The input:
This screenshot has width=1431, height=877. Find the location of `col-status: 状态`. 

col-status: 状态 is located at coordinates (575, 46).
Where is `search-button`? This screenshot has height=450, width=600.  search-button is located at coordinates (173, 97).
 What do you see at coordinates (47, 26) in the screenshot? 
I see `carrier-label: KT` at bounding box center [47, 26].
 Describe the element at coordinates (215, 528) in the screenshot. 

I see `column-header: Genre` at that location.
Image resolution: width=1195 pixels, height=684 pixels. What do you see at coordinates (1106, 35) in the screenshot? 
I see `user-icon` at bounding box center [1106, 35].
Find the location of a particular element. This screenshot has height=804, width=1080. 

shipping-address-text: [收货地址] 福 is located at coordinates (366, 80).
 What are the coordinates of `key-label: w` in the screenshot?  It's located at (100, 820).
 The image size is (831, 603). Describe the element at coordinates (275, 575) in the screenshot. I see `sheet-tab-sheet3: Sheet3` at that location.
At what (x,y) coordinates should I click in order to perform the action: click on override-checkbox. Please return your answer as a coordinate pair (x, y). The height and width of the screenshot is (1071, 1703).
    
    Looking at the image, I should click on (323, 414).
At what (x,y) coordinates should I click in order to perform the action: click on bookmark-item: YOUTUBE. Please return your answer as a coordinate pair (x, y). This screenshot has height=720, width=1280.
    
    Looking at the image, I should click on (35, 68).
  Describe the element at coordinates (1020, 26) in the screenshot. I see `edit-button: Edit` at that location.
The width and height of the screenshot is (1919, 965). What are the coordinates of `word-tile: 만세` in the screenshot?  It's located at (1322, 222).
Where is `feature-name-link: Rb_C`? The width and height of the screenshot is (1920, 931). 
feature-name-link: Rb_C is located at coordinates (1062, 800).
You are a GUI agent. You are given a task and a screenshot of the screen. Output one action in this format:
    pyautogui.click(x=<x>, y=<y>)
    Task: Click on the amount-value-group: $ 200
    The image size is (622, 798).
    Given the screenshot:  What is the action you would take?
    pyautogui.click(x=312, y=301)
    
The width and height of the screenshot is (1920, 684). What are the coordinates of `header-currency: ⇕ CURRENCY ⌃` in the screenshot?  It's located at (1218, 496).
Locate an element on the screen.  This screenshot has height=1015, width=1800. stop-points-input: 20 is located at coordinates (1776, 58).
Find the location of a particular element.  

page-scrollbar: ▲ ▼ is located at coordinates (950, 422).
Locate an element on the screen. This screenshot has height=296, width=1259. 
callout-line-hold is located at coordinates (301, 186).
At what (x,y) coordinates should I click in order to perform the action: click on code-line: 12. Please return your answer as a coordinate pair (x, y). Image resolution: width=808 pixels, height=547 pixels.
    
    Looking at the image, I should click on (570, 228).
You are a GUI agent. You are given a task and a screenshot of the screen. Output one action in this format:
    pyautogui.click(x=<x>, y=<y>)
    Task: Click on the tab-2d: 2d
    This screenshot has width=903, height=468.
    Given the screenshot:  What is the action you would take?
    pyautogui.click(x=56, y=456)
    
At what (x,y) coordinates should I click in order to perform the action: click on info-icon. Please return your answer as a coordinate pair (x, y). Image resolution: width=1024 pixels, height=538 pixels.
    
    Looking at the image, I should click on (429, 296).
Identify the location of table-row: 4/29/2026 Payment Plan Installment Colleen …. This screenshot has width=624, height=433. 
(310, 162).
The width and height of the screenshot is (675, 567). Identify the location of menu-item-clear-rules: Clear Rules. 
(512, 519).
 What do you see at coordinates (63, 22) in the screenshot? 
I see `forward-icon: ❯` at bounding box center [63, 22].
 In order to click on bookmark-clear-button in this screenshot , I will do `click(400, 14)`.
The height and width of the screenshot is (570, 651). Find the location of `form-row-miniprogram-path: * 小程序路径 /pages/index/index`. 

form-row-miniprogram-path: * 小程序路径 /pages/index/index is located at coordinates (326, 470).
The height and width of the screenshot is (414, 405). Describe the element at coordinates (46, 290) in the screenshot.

What to work on:
Format the lines as a Markdown table with columns No and Line, starting at the line that contains "has height=720, width=1280." and ending after the line that contains "coordinates (1776, 58).". Leave out blank lines and number the remaining ones in order.

Exercise result:
| No | Line |
|---|---|
| 1 | At what (x,y) coordinates should I click in order to perform the action: click on bookmark-item: YOUTUBE. Please return your answer as a coordinate pair (x, y). This screenshot has height=720, width=1280. |
| 2 |     Looking at the image, I should click on (35, 68). |
| 3 |   Describe the element at coordinates (1020, 26) in the screenshot. I see `edit-button: Edit` at that location. |
| 4 | The width and height of the screenshot is (1919, 965). What are the coordinates of `word-tile: 만세` in the screenshot?  It's located at (1322, 222). |
| 5 | Where is `feature-name-link: Rb_C`? The width and height of the screenshot is (1920, 931).  |
| 6 | feature-name-link: Rb_C is located at coordinates (1062, 800). |
| 7 | You are a GUI agent. You are given a task and a screenshot of the screen. Output one action in this format: |
| 8 |     pyautogui.click(x=<x>, y=<y>) |
| 9 |     Task: Click on the amount-value-group: $ 200 |
| 10 |     The image size is (622, 798). |
| 11 |     Given the screenshot:  What is the action you would take? |
| 12 |     pyautogui.click(x=312, y=301) |
| 13 | The width and height of the screenshot is (1920, 684). What are the coordinates of `header-currency: ⇕ CURRENCY ⌃` in the screenshot?  It's located at (1218, 496). |
| 14 | Locate an element on the screen.  This screenshot has height=1015, width=1800. stop-points-input: 20 is located at coordinates (1776, 58). |